At least the us was clear so that's something. Hopefully the other tests will find something. That's sounds a bit mean doesn't it? What I mean is if they find something at least they can sort it out.

Kids have gone back to school today so trying to get back into a routine again now.

Ds sat bham 11+ exam on sat, he's not sure how he did! We've got the Stratford one this sat and then it's just a case of waiting to see what happens!

Hope you feel better soon,

Lisa xx


----------



## dancareoi

Hi Sarah, did you see my ticker?

I have been keeping it quiet but I got ' outed' on another thread cos someone looked at my fertility friend chart.

Really really worried though, as you can imagine.

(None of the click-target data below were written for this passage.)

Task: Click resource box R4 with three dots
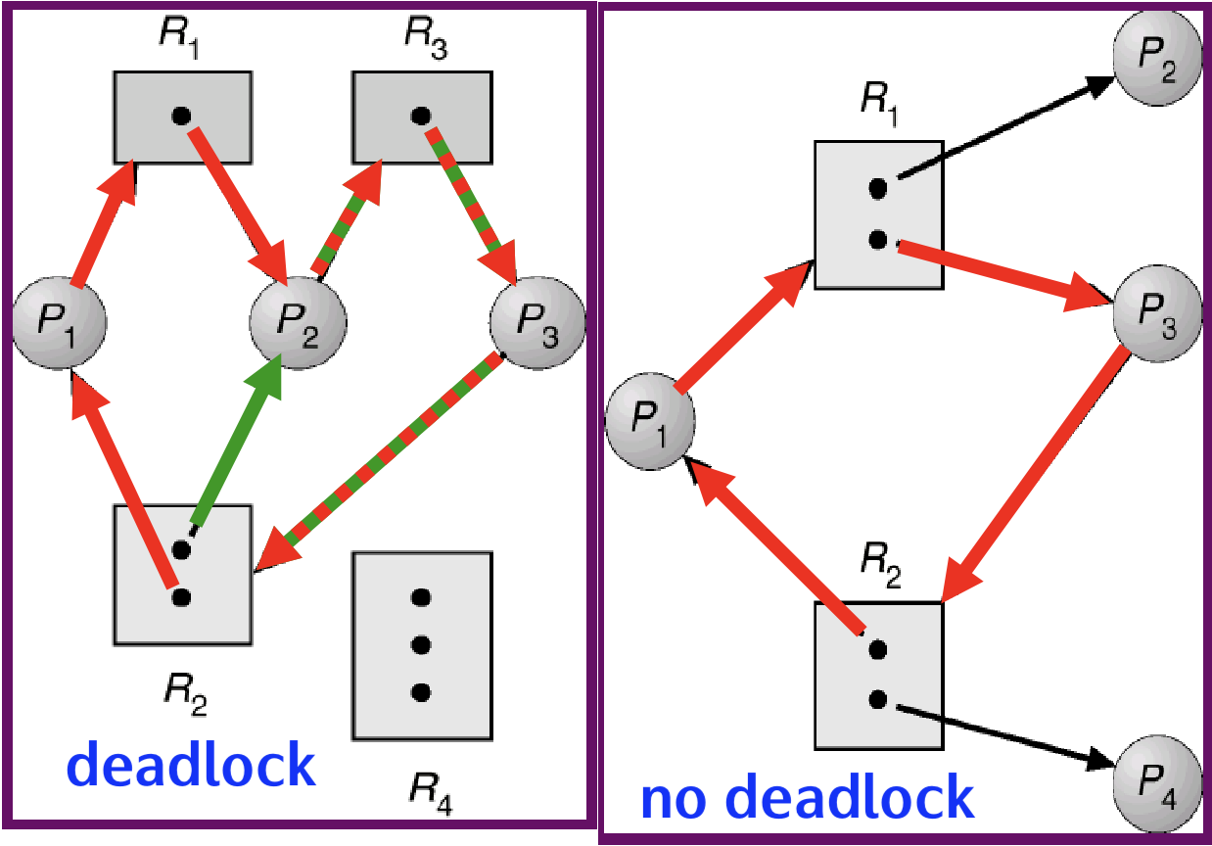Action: [422, 644]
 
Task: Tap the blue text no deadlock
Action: [808, 798]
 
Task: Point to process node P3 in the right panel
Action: [1158, 306]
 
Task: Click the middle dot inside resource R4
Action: [422, 644]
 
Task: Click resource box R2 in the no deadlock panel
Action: [878, 675]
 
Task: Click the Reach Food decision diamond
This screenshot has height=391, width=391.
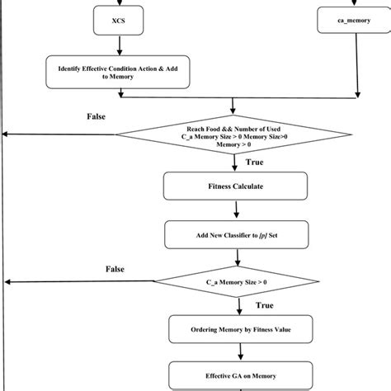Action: point(235,134)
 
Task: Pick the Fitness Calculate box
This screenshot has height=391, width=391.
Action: point(235,186)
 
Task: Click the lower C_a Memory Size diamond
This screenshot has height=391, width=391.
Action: point(235,282)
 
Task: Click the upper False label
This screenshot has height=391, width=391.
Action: point(96,116)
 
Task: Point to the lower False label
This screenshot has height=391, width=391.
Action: point(115,270)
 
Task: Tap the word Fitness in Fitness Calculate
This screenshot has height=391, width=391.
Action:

I was at the Alex on Tuesday morning to see the diabetic nurse. First time I'd been there since jan, thought about going into the memorial garden, but I couldn't do it.

I'm at heartlands tomorrow having an early scan, so scared!


----------



## jessandaj

BIG BIG BIG CONGRATS TO YOUUU !!!!!!! 

very happy and healthy 9 months :)


----------



## majored

dancareoi said:


> Hi Sarah, did you see my ticker?
> 
> I have been keeping it quiet but I got ' outed' on another thread cos someone looked at my fertility friend chart.
> 
> Really really worried though, as you can imagine.
> 
> I was at the Alex on Tuesday morning to see the diabetic nurse. First time I'd been there since jan, thought about going into the memorial garden, but I couldn't do it.
> 
> I'm at heartlands tomorrow having an early scan, so scared!

Hi Lisa, oh im so pleased for you both.......:flower:
I would also be very scared and worried if i was in the same position as you, however its only natural for you to feel like that. Im sure everyone has the same feelings. 

Other than being worried how are you feeling i bet you were very pleased?

I still have Samuels ashes at the moment, i didnt want them in the memorial garden just in case we moved house. I then would be too far away if i wanted to visit. 

How did you get on at heartlands? 

Im taking some new tablets for my stomach which seems to be helping with the pain but the swelling is still there, which worries sick. Ive had to do a sample for them to test to see if i have helicobacter. slightly worried that it could be something else instead. If this comes back as normal, i may end up having to have a camera down & up. I cant cope with it all to tell you the truth......feed up with feeling stressed all the time and being in pain day in and day out. I wont know the results till Friday. ~i get worried about what they are going to think up next, i just wish i didnt worry but i have to take one day at a time. 

im so happy for you really i am:happydance: I wish i could be well and be there with you too.:hugs:

take care xx


----------



## Pink_Sparkle

Congratulations! H&H 9 months xxx


----------



## dancareoi

Hi Sarah, sorry you are still not well.

Hopefully you will get some positive feedback on Friday and hopefully they will be able to find what the problem is and sort it for you, so you can get back on your feet properly and start looking ahead.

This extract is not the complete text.